[Dataset rows]
◆ ◆ ◆ ◆ ◆ ◆ ◆

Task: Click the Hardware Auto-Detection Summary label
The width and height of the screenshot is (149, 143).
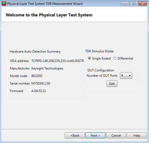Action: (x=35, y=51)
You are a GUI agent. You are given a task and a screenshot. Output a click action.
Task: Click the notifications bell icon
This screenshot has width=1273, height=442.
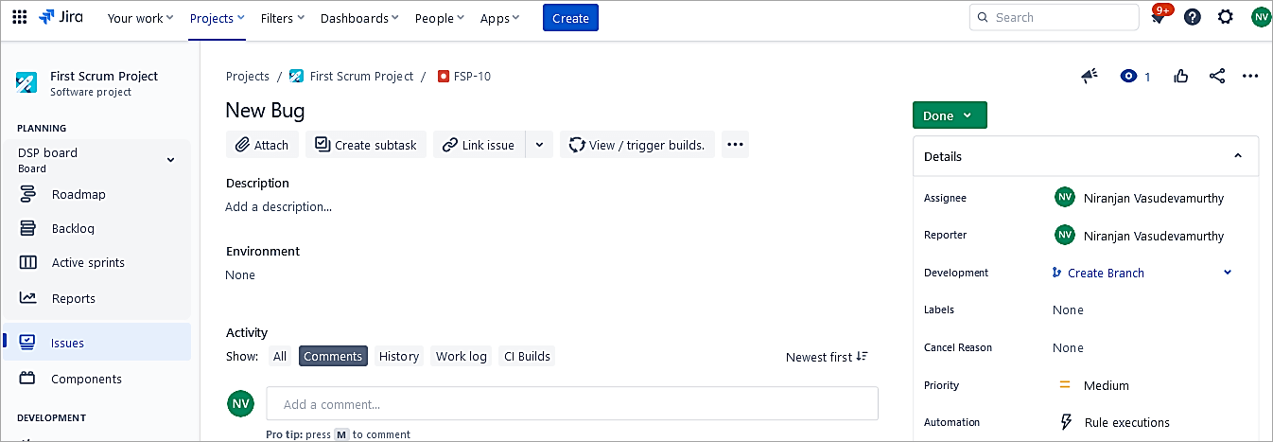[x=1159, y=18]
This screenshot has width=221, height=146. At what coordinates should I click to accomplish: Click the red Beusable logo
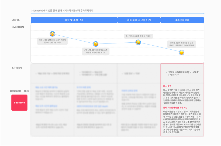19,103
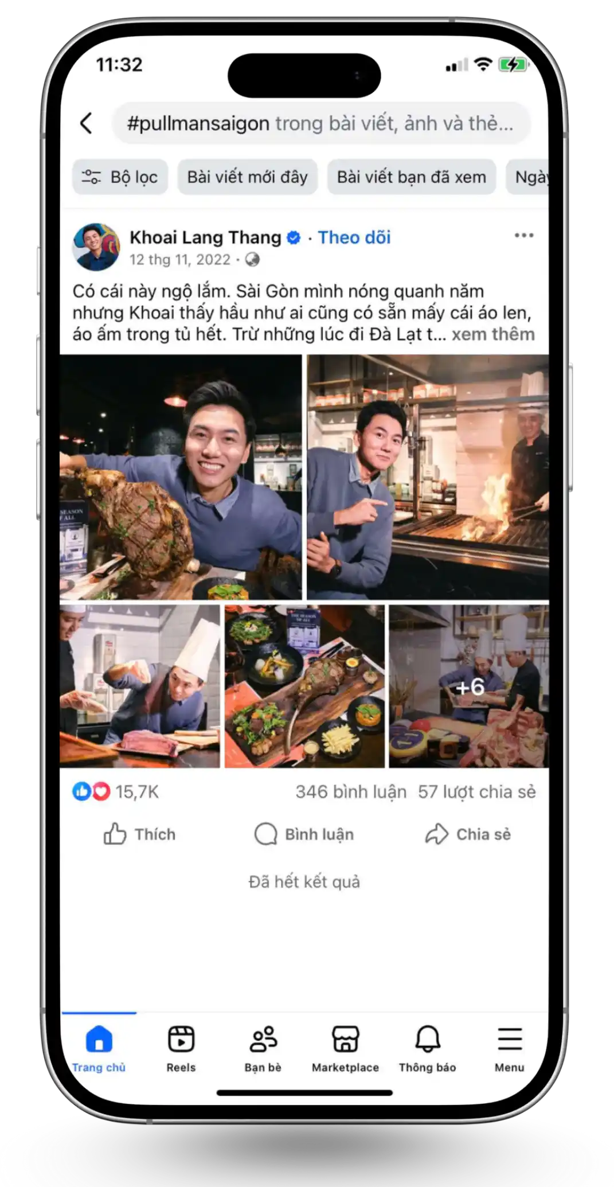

◆ ◆ ◆ ◆ ◆ ◆ ◆

Instructions to follow:
Return all the lines of the material above word for word, leaving out the pictures.

Full output:
Task: Click the Hardware Auto-Detection Summary label
The width and height of the screenshot is (149, 143).
Action: (x=35, y=51)
You are a GUI agent. You are given a task and a screenshot. Output a click action.
Task: Click the notifications bell icon
This screenshot has width=1273, height=442.
[x=1159, y=18]
This screenshot has width=221, height=146. At what coordinates should I click to accomplish: Click the red Beusable logo
19,103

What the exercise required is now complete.